16th Air Force hosts Senior Leadership Summit, focuses on leading through change

  • Published
  • By Matthew McGovern
Sixteenth Air Force hosted the 2024 Senior Leader Summit April 30 to May 1, with change on the horizon and a theme to see it through: Connected, Resilient, Empowered. 
 
The summit provided military and civilian leadership guidance to navigate through the change process once the Department of the Air Force’s organizational decisions are finalized. 
 
“The conversation about the future structure of the cyber and ISR enterprise is still very active,” said Kennedy.
 
“Once we have settled on the final structure, commanders and senior enlisted leaders, have to provide a vision on where we are headed and the why, consistently and often” added Kennedy.
 
Kennedy further stressed ways to prepare for the change to meet information warfare strategic challenges.
 
“We can provide intent and the vision, but a framework is also needed to help our team structure their thinking, problem solving and coordination which in turn helps them capture value.”
 
Keynote speakers’ personal insights and transformation experience generated summit conversations. Gen. (Ret) David Goldfein, former Air Force Chief of Staff, emphasized the importance of communication through the change process. 
 
“It really is important to take the time as leaders across 16th Air Force to have those conversations with small groups of Airmen, to explain to them the ‘why’ behind this,” said Goldfein. “This is going to affect their lives; any major re-organization does. The over-all purpose of the re-organization is the shift towards great power competition, and it’s the right focus.” 
 
Organizational changes are necessary as part of the Air Force’s efforts to deter and, if needed, prevail in an era of Great Power Competition.
 
Dr.

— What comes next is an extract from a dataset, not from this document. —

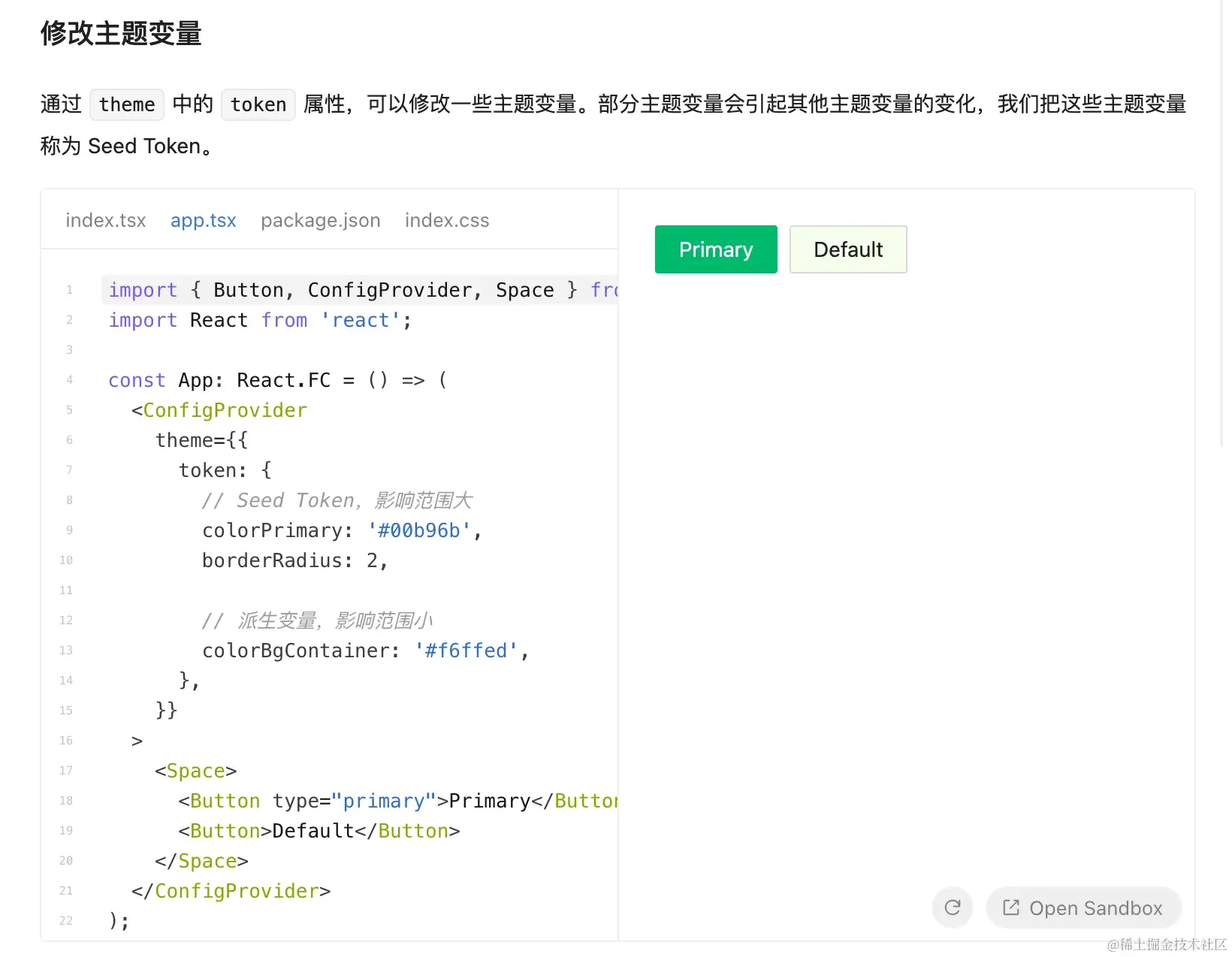Select the package.json tab
The image size is (1232, 957).
click(321, 220)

Julianne Holt-Lunstad, resiliency expert and Brigham Young University professor of psychology and neuroscience, offered her expertise to better equip leaders of upcoming challenges.
 
As with any organizational change, “we need to think about the policies that might be employed, we need to think about how it may impact us socially; are these policies fostering social connection or becoming barriers to connection?” she asked.
 
Holt-Lunstad explained how timed spent virtually, with less face-to face exchanges, could obstruct connections critical to mission success. 
 
Furthering Holt-Lundstad’s point, Lt. Col. Melissa McLain, Air Force Academy Institute for Future Conflicts, and five Air Force Academy cadets briefed the audience on how the adversary uses emotionally charged social media posts to push narratives with the goal of confusing young Airmen.
 
McLain and the cadets stressed the importance of educating Airmen on social media cognitive security dangers during the transitional period.
 
“Service members nowadays are extremely technological, they use tech for just about everything from school, work, entertainment, how they make friends on social media and how they get their news,” said McClain. “But that leads us into the problem as it stands today, our adversaries are trying to impact and integrate narratives with our Airmen to influence their opinions and their decision making processes on the day-to-day.”
 
Kennedy closed the summit by reminding senior leaders to think deliberately on how best to communicate with Airmen. He also prompted leadership to empower their team, from young Airmen up the chain, to stay on mission and continue the day-to-day fight.    
 
“We are all executing the mission today,” he said. “We have Airmen who are on the net, whether it’s in the ISR enterprise or cyber enterprise, executing operations today. We have Airmen flying aircraft executing operations today.” 
 
“Wing structures may change but your leadership roles are not going to change,” said Kennedy. “We know the story is changing, but we get to write the next chapter together.”
 
Sixteenth Air Force (Air Forces Cyber), headquartered at Joint Base San Antonio, Texas, focuses on information warfare in the modern age.  Information Warfare requires integrating: Intelligence, Surveillance, Reconnaissance; Cyber Warfare; Electromagnetic Warfare; Weather; Public Affairs; and Information Operations capabilities. Sixteenth Air Force ensures that our Air Force and Nation are fast, resilient, and fully integrated in competition, crisis, and conflict by incorporating Information Warfare at operational and tactical levels, capitalizing on the value of information by leading the charge for uniquely-21st century challenges in the highly dynamic, seamless, and global information domain.